--- GIVEN INFORMATION ---

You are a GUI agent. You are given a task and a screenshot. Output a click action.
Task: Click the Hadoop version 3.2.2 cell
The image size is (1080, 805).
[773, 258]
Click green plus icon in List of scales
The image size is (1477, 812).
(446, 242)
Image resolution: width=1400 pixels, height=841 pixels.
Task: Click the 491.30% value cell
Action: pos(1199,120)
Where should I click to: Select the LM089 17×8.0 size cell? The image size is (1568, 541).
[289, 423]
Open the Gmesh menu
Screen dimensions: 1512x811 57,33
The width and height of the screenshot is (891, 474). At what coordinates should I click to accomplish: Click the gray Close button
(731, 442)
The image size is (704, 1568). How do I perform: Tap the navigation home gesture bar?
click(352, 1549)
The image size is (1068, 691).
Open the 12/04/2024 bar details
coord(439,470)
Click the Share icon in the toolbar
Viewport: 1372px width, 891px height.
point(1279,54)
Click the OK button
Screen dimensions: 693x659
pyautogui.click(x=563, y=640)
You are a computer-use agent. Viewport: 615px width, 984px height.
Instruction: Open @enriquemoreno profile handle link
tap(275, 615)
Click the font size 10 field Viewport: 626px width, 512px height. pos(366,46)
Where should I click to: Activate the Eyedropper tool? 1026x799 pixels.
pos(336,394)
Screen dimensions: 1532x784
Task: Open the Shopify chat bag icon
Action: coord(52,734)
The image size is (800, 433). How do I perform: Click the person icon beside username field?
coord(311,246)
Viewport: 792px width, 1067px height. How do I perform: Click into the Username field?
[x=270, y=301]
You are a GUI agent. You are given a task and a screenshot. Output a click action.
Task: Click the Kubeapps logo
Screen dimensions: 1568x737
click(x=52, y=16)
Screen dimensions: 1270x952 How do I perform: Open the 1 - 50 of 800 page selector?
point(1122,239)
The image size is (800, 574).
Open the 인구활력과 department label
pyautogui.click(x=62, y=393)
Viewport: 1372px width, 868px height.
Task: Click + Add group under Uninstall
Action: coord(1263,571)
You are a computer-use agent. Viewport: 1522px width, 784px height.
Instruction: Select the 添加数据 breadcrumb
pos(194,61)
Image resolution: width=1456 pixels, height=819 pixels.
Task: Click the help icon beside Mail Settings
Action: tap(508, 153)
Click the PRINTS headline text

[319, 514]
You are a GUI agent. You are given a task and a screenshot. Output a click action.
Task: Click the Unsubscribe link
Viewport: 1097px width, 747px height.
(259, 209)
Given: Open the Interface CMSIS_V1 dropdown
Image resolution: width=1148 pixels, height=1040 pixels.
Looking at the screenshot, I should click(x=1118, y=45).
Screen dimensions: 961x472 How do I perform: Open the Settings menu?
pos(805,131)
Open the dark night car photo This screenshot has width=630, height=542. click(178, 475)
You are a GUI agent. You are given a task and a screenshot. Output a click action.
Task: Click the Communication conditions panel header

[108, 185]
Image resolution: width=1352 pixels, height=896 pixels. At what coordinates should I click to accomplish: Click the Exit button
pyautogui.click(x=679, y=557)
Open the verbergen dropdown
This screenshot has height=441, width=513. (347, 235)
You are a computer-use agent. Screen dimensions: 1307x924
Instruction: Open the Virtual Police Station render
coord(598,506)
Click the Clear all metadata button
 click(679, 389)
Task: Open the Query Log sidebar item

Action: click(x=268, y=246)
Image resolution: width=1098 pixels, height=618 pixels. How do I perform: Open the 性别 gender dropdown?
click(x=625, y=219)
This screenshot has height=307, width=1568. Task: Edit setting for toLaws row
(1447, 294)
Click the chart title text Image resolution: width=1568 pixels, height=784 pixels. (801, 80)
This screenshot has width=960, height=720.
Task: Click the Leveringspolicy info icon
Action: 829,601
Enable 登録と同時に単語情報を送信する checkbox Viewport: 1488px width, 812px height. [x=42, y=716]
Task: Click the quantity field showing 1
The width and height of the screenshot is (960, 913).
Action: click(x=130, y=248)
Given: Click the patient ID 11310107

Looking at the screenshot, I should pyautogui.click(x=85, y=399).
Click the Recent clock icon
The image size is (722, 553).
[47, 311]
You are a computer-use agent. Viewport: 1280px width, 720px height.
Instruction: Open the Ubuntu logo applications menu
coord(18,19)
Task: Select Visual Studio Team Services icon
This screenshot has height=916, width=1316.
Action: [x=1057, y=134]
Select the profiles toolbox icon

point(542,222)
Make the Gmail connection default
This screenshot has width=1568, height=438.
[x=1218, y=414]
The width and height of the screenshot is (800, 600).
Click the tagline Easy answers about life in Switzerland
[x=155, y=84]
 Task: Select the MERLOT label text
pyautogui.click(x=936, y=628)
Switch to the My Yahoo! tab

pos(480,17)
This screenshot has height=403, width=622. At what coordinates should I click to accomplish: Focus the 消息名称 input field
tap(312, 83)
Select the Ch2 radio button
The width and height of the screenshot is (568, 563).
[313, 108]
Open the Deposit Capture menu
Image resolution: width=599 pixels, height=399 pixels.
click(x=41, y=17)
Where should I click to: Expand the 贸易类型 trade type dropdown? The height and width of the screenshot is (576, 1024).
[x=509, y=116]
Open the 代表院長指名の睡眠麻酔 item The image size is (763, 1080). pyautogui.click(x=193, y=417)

---

WRITTEN EXERCISE: Return every one of the records above, line for line, with no changes and in the original order.

TASK SOLUTION:
You are a GUI agent. You are given a task and a screenshot. Output a click action.
Task: Click the Hadoop version 3.2.2 cell
The image size is (1080, 805).
[773, 258]
Click green plus icon in List of scales
The image size is (1477, 812).
(446, 242)
Image resolution: width=1400 pixels, height=841 pixels.
Task: Click the 491.30% value cell
Action: pos(1199,120)
Where should I click to: Select the LM089 17×8.0 size cell? The image size is (1568, 541).
[289, 423]
Open the Gmesh menu
Screen dimensions: 1512x811 57,33
The width and height of the screenshot is (891, 474). At what coordinates should I click to accomplish: Click the gray Close button
(731, 442)
The image size is (704, 1568). How do I perform: Tap the navigation home gesture bar?
click(352, 1549)
The image size is (1068, 691).
Open the 12/04/2024 bar details
coord(439,470)
Click the Share icon in the toolbar
Viewport: 1372px width, 891px height.
point(1279,54)
Click the OK button
Screen dimensions: 693x659
pyautogui.click(x=563, y=640)
You are a computer-use agent. Viewport: 615px width, 984px height.
Instruction: Open @enriquemoreno profile handle link
tap(275, 615)
Click the font size 10 field Viewport: 626px width, 512px height. pos(366,46)
Where should I click to: Activate the Eyedropper tool? 1026x799 pixels.
pos(336,394)
Screen dimensions: 1532x784
Task: Open the Shopify chat bag icon
Action: coord(52,734)
The image size is (800, 433). How do I perform: Click the person icon beside username field?
coord(311,246)
Viewport: 792px width, 1067px height. How do I perform: Click into the Username field?
[x=270, y=301]
You are a GUI agent. You are given a task and a screenshot. Output a click action.
Task: Click the Kubeapps logo
Screen dimensions: 1568x737
click(x=52, y=16)
Screen dimensions: 1270x952 How do I perform: Open the 1 - 50 of 800 page selector?
point(1122,239)
The image size is (800, 574).
Open the 인구활력과 department label
pyautogui.click(x=62, y=393)
Viewport: 1372px width, 868px height.
Task: Click + Add group under Uninstall
Action: coord(1263,571)
You are a computer-use agent. Viewport: 1522px width, 784px height.
Instruction: Select the 添加数据 breadcrumb
pos(194,61)
Image resolution: width=1456 pixels, height=819 pixels.
Task: Click the help icon beside Mail Settings
Action: tap(508, 153)
Click the PRINTS headline text

[319, 514]
You are a GUI agent. You are given a task and a screenshot. Output a click action.
Task: Click the Unsubscribe link
Viewport: 1097px width, 747px height.
(259, 209)
Given: Open the Interface CMSIS_V1 dropdown
Image resolution: width=1148 pixels, height=1040 pixels.
Looking at the screenshot, I should click(x=1118, y=45).
Screen dimensions: 961x472 How do I perform: Open the Settings menu?
pos(805,131)
Open the dark night car photo This screenshot has width=630, height=542. click(178, 475)
You are a GUI agent. You are given a task and a screenshot. Output a click action.
Task: Click the Communication conditions panel header

[108, 185]
Image resolution: width=1352 pixels, height=896 pixels. At what coordinates should I click to accomplish: Click the Exit button
pyautogui.click(x=679, y=557)
Open the verbergen dropdown
This screenshot has height=441, width=513. (347, 235)
You are a computer-use agent. Screen dimensions: 1307x924
Instruction: Open the Virtual Police Station render
coord(598,506)
Click the Clear all metadata button
 click(679, 389)
Task: Open the Query Log sidebar item

Action: click(x=268, y=246)
Image resolution: width=1098 pixels, height=618 pixels. How do I perform: Open the 性别 gender dropdown?
click(x=625, y=219)
This screenshot has height=307, width=1568. Task: Edit setting for toLaws row
(1447, 294)
Click the chart title text Image resolution: width=1568 pixels, height=784 pixels. (801, 80)
This screenshot has width=960, height=720.
Task: Click the Leveringspolicy info icon
Action: 829,601
Enable 登録と同時に単語情報を送信する checkbox Viewport: 1488px width, 812px height. [x=42, y=716]
Task: Click the quantity field showing 1
The width and height of the screenshot is (960, 913).
Action: click(x=130, y=248)
Given: Click the patient ID 11310107

Looking at the screenshot, I should pyautogui.click(x=85, y=399).
Click the Recent clock icon
The image size is (722, 553).
[47, 311]
You are a computer-use agent. Viewport: 1280px width, 720px height.
Instruction: Open the Ubuntu logo applications menu
coord(18,19)
Task: Select Visual Studio Team Services icon
This screenshot has height=916, width=1316.
Action: [x=1057, y=134]
Select the profiles toolbox icon

point(542,222)
Make the Gmail connection default
This screenshot has width=1568, height=438.
[x=1218, y=414]
The width and height of the screenshot is (800, 600).
Click the tagline Easy answers about life in Switzerland
[x=155, y=84]
 Task: Select the MERLOT label text
pyautogui.click(x=936, y=628)
Switch to the My Yahoo! tab

pos(480,17)
This screenshot has height=403, width=622. At what coordinates should I click to accomplish: Focus the 消息名称 input field
tap(312, 83)
Select the Ch2 radio button
The width and height of the screenshot is (568, 563).
[313, 108]
Open the Deposit Capture menu
Image resolution: width=599 pixels, height=399 pixels.
click(x=41, y=17)
Where should I click to: Expand the 贸易类型 trade type dropdown? The height and width of the screenshot is (576, 1024).
[x=509, y=116]
Open the 代表院長指名の睡眠麻酔 item The image size is (763, 1080). pyautogui.click(x=193, y=417)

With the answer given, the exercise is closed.